However, if water from the outside tap runs clear, but there’s rust coloured water from taps inside your house, then the rusty pipes might be in your home plumbing, which will need flushing, treating, repair or replacement by a certified professional. That said, if the rust only appears from a specific hot water tap, but the water runs clear after a short period, contact a certified plumber and request further investigation.
Rust, or iron oxide, is a coating that can form on iron or steel, then flake off in the presence of moisture. As water pipes are often made from these metals, rust can form anywhere in your water supply, with build-up either causing problems such as pipe blockages or disintegrating into your supply — the result being you drinking rusty water with a noticeable metallic taste. Rusty tap water can appear in a yellow, orange, red or even a brown colour, depending on the levels of rust present.
In truth, the presence of rust in water is not a health concern. However, it can create an unwelcome disturbance to your daily routine, as well as cause problems with washing machines and dishwashers, leaving stains.
Yellow: A combination of iron and oxygen in your water may lead to a slight yellow colourisation in water, which is an indication of small amounts of rust.
Orange, red and brown: Larger combinations of iron and oxygen in water can cause water to appear orange, red, brown or a combination of the three. Brown water can also appear when elements from sulphur dioxide and hot water mix together in pipes.
The cause of rust in your drinking water can make its way into your water through several ways. The most common include:
Depending on the type and extent of rust, there are several approaches to removing it from your water and eventually, your pipes. A certified plumber should be able to easily identify the source of your problem or alternatively, you can take the following steps to quickly and easily eliminate the rust in your water.
As the presence of rust is a sign of corroding pipes, which can eventually lead to a leak and high maintenance costs, it is important to first distinguish whether the rust has originated in the water mains or your residential plumbing.
To do this, run an outside tap to fill a clean cup or bucket and look for any signs of rust.

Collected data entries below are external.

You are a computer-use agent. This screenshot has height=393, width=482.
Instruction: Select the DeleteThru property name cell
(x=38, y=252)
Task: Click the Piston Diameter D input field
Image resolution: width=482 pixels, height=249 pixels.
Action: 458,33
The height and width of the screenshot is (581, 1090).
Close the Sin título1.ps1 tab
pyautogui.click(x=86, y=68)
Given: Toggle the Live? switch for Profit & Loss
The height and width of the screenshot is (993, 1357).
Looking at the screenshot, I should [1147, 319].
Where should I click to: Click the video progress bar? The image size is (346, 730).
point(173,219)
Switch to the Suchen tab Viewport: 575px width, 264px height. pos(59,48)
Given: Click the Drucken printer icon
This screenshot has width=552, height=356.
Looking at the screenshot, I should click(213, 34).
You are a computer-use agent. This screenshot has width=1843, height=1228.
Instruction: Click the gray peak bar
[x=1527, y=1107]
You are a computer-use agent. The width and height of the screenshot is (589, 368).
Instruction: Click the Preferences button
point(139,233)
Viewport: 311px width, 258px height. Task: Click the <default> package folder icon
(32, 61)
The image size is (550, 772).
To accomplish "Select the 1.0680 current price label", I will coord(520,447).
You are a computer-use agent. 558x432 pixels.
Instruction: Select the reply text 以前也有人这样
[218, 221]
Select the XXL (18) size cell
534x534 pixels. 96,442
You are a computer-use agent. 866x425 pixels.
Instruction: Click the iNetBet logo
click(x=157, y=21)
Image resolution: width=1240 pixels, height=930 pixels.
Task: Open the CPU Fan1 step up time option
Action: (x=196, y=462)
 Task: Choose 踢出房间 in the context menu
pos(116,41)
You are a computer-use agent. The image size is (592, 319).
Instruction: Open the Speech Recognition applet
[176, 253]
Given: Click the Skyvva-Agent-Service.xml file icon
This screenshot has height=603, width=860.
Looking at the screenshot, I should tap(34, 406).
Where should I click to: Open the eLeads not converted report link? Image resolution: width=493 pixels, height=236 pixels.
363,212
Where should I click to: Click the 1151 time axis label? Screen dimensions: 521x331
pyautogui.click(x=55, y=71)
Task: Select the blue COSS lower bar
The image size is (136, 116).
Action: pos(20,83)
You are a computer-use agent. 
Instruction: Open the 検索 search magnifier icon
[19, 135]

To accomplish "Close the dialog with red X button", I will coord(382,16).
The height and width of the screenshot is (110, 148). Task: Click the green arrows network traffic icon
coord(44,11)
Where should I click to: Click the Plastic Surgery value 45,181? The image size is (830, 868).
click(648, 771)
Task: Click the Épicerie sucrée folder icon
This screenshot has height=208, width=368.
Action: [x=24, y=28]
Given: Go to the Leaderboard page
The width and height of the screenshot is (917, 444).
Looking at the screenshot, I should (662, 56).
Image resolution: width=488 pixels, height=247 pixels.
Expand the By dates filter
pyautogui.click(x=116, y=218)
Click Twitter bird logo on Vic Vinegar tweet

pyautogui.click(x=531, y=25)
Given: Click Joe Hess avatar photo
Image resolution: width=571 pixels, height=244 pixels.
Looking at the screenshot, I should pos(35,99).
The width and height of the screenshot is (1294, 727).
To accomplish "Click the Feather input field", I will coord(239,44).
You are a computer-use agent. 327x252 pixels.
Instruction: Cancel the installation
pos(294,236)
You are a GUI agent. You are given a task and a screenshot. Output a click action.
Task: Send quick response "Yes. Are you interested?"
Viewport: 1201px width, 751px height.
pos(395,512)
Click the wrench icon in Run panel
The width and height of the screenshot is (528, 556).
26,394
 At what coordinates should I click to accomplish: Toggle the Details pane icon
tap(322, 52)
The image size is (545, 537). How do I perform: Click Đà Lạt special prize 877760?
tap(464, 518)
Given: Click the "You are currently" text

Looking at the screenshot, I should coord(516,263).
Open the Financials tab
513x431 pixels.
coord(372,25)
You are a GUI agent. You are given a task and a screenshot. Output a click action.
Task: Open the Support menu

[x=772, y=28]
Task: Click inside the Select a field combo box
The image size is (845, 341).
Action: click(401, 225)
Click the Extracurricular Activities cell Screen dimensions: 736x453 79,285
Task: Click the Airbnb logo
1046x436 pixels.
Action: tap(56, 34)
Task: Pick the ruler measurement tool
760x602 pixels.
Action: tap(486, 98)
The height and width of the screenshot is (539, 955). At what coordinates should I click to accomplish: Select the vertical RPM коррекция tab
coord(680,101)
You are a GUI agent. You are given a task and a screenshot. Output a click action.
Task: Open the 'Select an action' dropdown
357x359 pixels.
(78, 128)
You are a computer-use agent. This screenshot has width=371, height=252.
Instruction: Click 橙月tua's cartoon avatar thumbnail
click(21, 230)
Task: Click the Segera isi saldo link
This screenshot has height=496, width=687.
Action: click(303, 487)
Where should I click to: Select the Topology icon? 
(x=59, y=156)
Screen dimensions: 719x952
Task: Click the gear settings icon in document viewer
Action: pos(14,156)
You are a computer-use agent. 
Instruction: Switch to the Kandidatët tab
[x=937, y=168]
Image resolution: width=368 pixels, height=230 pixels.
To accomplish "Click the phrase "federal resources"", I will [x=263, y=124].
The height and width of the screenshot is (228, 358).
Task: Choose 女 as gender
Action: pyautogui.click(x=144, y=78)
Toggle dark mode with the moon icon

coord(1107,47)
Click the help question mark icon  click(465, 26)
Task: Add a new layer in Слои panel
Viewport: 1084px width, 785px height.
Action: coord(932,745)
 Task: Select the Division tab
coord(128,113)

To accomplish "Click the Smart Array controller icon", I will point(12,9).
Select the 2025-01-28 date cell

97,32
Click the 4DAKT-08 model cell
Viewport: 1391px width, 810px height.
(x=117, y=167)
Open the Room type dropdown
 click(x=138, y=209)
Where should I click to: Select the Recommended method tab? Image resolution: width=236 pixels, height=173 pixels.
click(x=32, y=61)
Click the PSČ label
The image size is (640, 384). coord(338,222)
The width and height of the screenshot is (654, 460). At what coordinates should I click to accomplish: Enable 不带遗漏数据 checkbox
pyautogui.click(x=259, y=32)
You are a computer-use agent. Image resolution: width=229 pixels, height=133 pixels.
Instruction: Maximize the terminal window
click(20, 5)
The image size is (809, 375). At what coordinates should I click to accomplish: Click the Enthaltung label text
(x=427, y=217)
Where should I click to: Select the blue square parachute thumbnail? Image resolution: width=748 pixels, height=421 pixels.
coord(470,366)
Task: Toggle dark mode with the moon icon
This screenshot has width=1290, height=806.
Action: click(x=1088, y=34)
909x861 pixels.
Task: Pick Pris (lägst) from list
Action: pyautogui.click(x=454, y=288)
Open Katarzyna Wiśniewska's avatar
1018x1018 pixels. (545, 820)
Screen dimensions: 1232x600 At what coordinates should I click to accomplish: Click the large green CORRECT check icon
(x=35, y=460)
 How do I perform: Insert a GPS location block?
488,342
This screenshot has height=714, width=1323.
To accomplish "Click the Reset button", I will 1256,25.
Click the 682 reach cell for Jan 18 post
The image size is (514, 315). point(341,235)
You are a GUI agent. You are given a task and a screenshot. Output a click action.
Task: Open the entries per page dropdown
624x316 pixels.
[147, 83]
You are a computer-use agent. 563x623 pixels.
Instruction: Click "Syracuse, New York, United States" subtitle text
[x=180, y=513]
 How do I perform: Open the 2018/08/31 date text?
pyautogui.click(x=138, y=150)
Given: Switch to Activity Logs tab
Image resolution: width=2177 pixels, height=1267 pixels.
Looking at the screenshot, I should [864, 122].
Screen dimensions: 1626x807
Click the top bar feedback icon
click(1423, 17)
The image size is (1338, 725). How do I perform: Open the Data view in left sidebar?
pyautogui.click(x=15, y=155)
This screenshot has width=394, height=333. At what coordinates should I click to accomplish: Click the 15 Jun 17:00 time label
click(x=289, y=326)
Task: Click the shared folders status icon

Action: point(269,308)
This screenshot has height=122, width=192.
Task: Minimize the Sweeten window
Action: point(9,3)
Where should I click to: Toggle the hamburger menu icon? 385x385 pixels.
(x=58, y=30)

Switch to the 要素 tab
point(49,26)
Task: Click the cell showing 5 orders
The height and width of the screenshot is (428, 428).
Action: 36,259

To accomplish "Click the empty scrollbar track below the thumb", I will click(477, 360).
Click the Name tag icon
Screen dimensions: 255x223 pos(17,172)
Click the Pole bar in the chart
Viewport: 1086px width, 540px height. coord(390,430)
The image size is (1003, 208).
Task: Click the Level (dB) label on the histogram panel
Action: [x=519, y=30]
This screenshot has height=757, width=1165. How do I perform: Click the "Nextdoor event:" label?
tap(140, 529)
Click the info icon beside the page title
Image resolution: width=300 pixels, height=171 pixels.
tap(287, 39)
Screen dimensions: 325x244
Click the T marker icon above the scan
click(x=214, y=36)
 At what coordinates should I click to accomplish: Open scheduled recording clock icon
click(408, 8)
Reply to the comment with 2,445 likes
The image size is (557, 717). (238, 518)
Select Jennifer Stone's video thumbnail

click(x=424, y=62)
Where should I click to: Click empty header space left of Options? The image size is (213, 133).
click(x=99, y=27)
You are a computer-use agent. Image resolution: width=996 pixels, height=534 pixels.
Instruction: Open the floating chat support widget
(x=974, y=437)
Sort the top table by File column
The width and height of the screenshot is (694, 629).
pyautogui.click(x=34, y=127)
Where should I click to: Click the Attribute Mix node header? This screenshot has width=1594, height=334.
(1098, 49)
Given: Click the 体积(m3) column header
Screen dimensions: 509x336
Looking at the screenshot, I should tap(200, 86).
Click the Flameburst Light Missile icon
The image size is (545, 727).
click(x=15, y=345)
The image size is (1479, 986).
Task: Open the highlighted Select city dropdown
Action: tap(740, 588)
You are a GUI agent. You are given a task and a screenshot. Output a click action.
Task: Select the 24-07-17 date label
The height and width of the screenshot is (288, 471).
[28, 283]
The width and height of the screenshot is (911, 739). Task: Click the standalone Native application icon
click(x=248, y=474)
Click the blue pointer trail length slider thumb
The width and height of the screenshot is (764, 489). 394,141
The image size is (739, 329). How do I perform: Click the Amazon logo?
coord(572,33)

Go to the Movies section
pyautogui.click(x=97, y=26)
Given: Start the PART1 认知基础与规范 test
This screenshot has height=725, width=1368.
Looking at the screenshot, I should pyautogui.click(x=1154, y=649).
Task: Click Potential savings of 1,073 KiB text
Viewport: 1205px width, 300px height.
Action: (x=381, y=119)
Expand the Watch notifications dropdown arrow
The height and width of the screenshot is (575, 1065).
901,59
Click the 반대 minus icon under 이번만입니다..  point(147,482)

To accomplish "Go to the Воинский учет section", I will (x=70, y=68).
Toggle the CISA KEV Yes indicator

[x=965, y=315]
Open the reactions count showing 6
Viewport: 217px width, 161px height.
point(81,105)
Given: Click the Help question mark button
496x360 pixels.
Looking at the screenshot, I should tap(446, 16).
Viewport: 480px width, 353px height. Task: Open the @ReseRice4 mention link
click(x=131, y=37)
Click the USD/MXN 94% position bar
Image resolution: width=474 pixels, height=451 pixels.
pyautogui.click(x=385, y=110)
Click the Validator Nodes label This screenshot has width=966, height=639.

If there are rust particles in the water or the water is discoloured, it is likely that the problem has originated from the water mains, which is beyond your residential plumbing. However, if the water is clear, your residential plumbing may need to be flushed, treated, repaired or replaced. Inside your home, if the rust appears when you run hot water taps or clears after a short period, it is advisable to contact a certified plumber or water expert to find out about water filter devices and request further investigation.
It is important to note that water pipes with an excessive amount of rust can choke, resulting in poorer water pressure. Replace your old pipes with new copper or plastic pipes.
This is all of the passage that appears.